The second chapter titled “The Faustian Bargain” is brilliant. It provides a nutshell intellectual history of how and why we came to abandon the distinction between needs and wants. This chapter alone is worth the price of the entire book, including tracing the evolution of the character of Faust and connecting the Catholic concept of felix culpa to the self-interested individual actors of modern economics.

The third chapter on “The Uses of Wealth” is equally compelling in its broad reach across both time and geography. The fourth chapter makes a compelling case that “Happiness Economics” is at best circular and at worst would support supplying the entire population with drugs.

The first chapter that I found myself disagreeing with was the fifth which asks “Limits to Growth: Natural or Moral?” While it provides a reasonably strong argument that we should not shy away from explicitly valuing nature for itself, I found the sections that were more or less dismissing limits due to pollution and in particular carbon dioxide to conflict directly with my own views. Nothing wrong with that per se except that the logic in this section seem seriously faulty, in particular on non-linear change.

Chapter six, which lays out the Sidelski’s version of “the good life” feels oddly dry in comparison to the rest of the book. Maybe that’s because the seven elements they identify — health, security, respect, personality, harmony with nature, friendship and leisure — come across as more common sense than inspiring. Or it could be that I found myself disagreeing with some of the specific characterizations of these elements, such as confusing security with stability or an overly strong association of friendship with marriage. As in the previous chapter what shines through here are some deeply held moral convictions that are insufficiently investigated.

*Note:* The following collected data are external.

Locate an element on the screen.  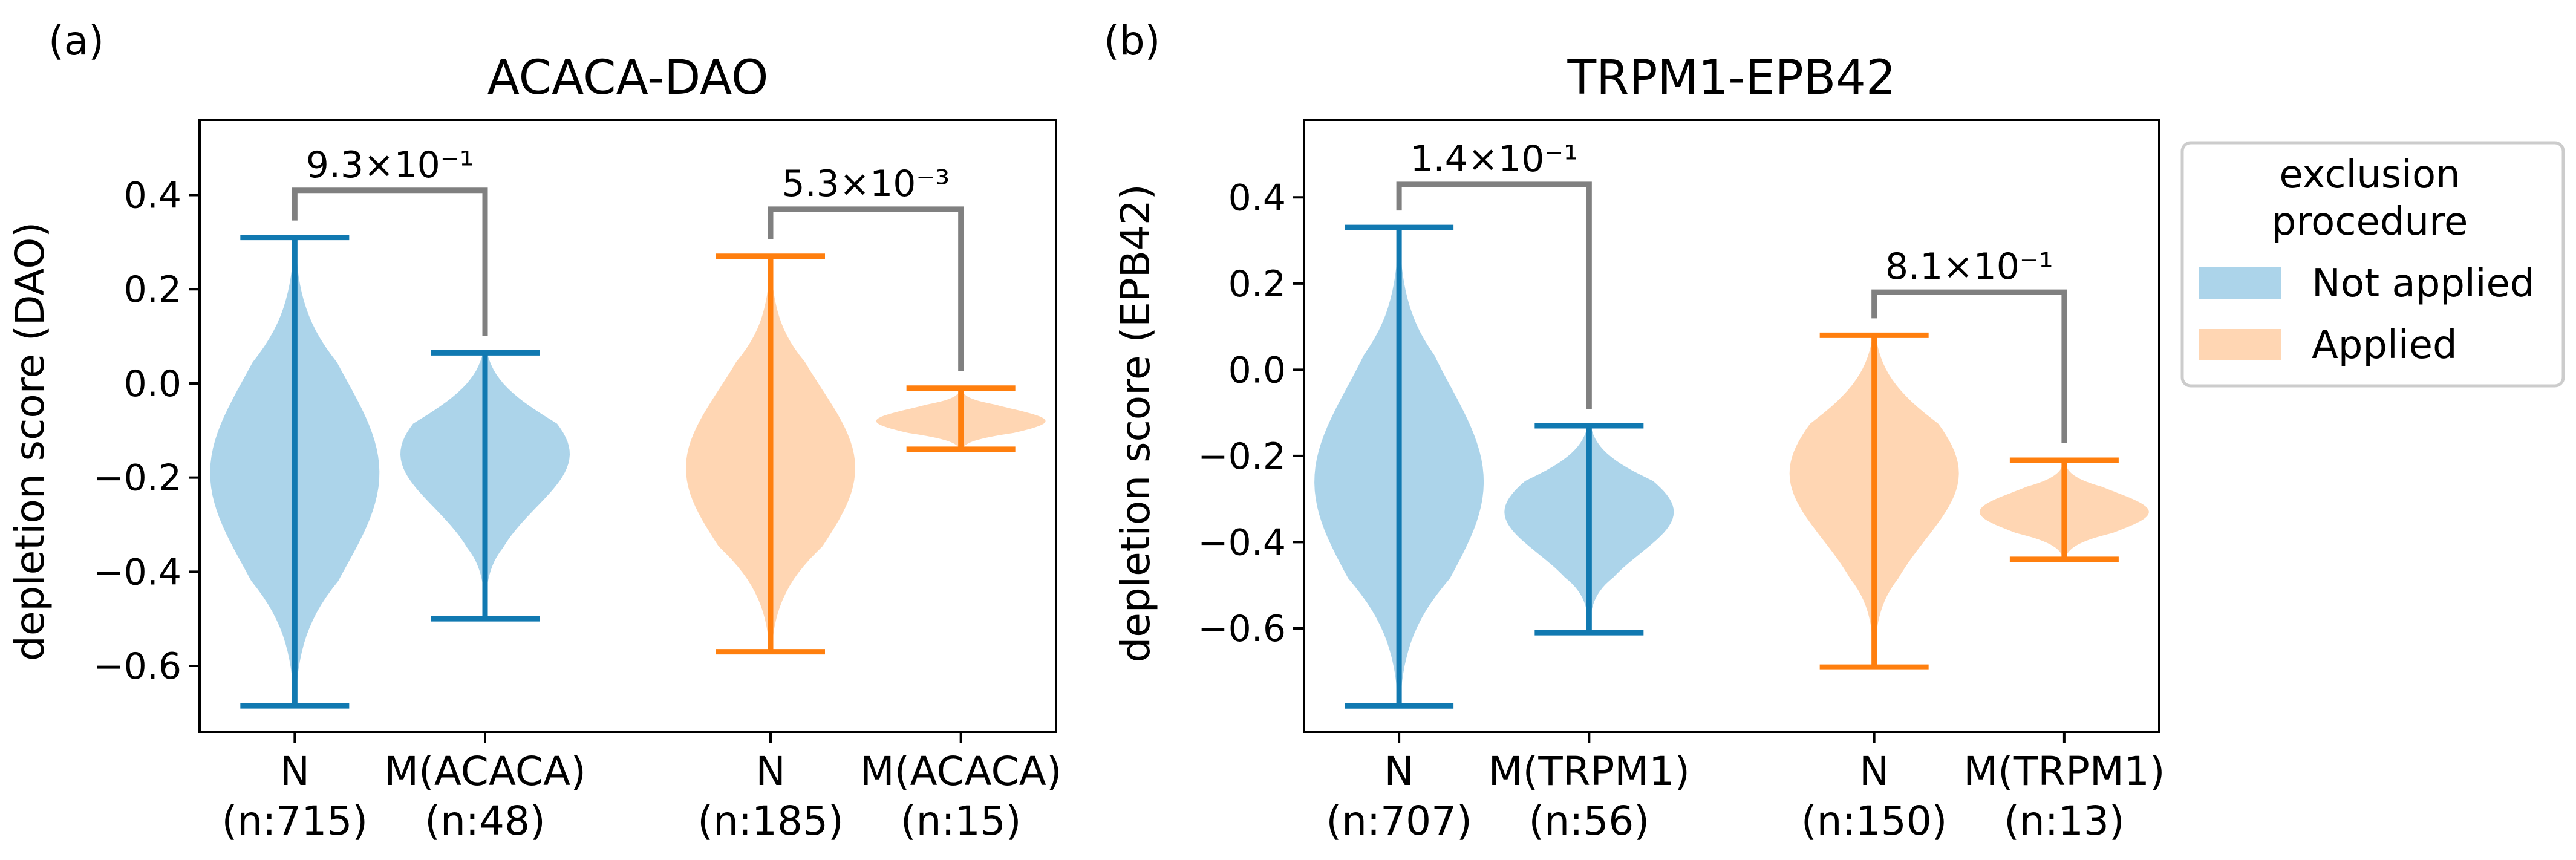
pvalue-label: 5.3×10⁻³ is located at coordinates (866, 184).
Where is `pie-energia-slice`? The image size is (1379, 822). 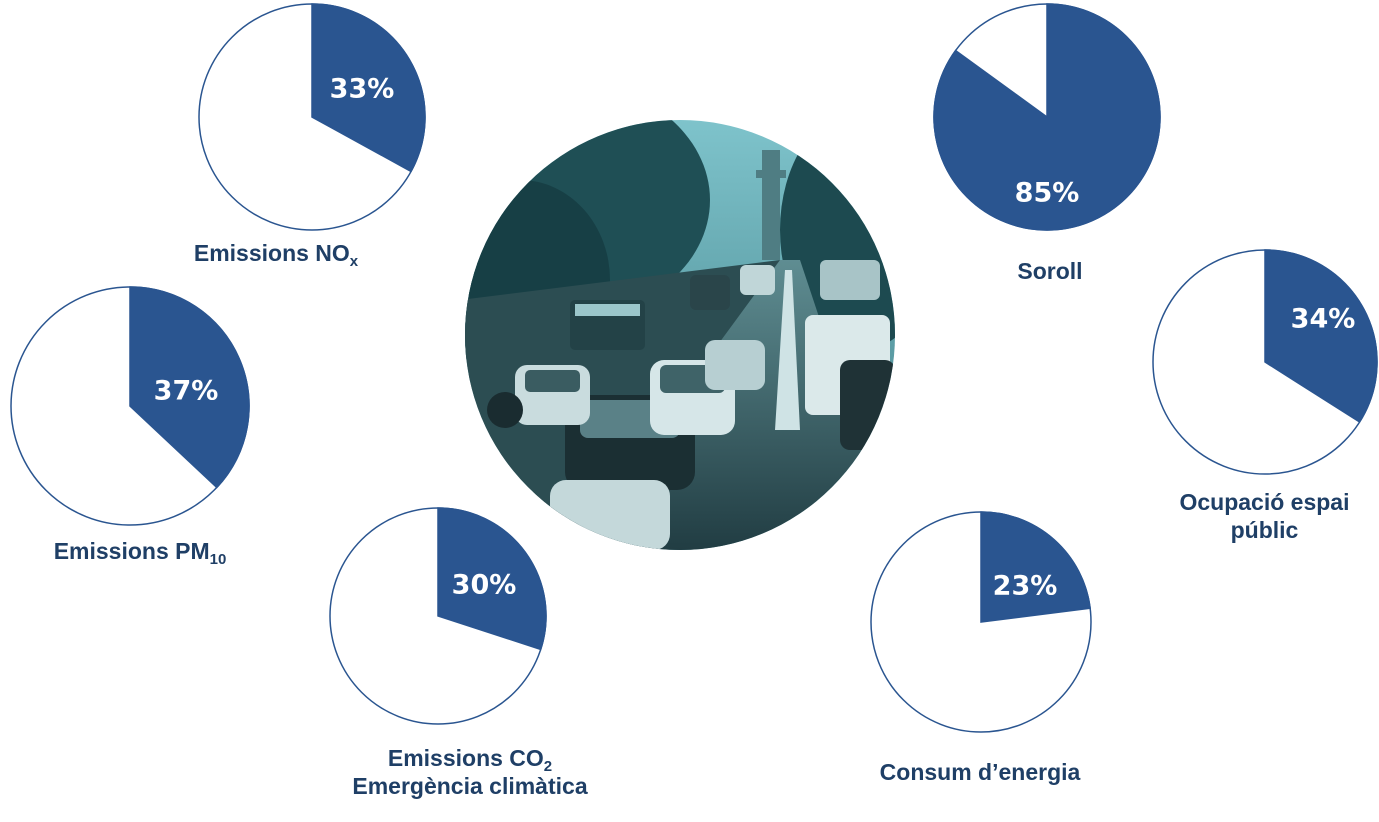 pie-energia-slice is located at coordinates (1036, 567).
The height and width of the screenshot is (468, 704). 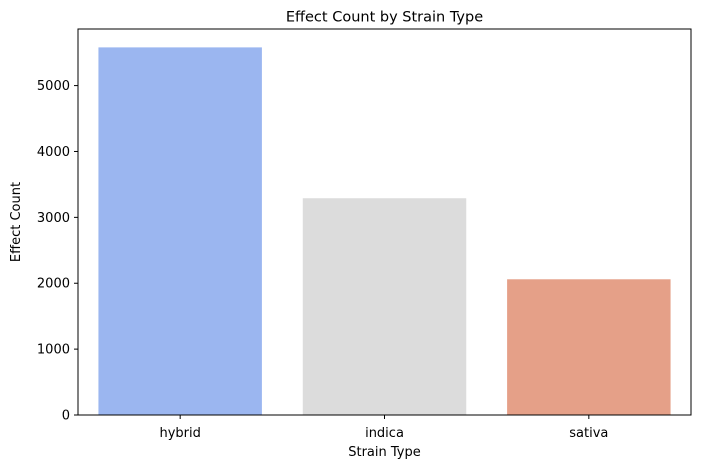 I want to click on y-tick-label: 0, so click(x=66, y=416).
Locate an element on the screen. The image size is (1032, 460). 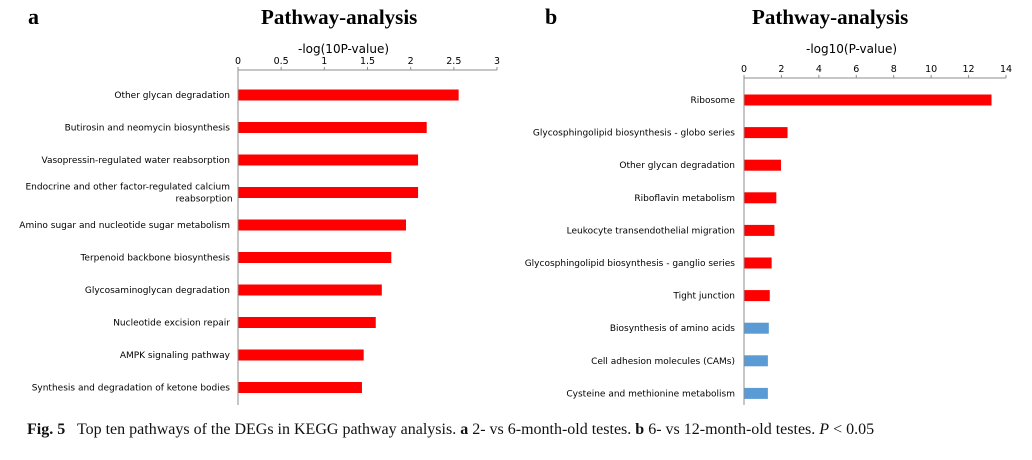
chart-b-tick-label: 14 is located at coordinates (1006, 70).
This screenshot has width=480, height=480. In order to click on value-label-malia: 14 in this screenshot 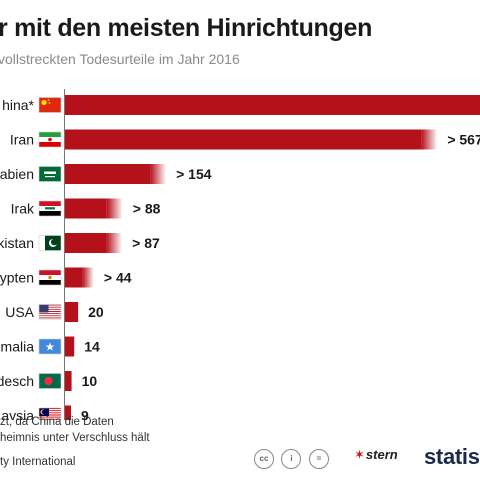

The seventh and final chapter looks at regulatory changes that might get us away from economic growth for its own sake and towards a “good life” for more and more people. I was happy to see Basic Income Guarantee being one of the proposals. I like the idea of taxes on advertising and financial trading transactions. The other proposal is a generalized consumption tax, which they argue might be more palatable than a progressive income tax. This is an interesting idea that I am planning to spend more time on.

Anybody interested in the history and future of capitalism should read this book, which, really, should be everyone. Forcing one to consider the basic question of “How much is enough?” and providing the intellectual context alone is hugely valuable even if you disagree with or are unmoved by some of the recommendations.

There are tantalizing passages about leisure and its changing conception over time throughout the book. I would have loved to see more on what it would take to return to the more historic concept of leisure as activities that require and develop skills (the book hints at but doesn’t elaborate a need for a different education, which the authors acknowledge in the afterword). I believe that a lot of inspiration could flow exploring what more of that type of leisure could do for humanity.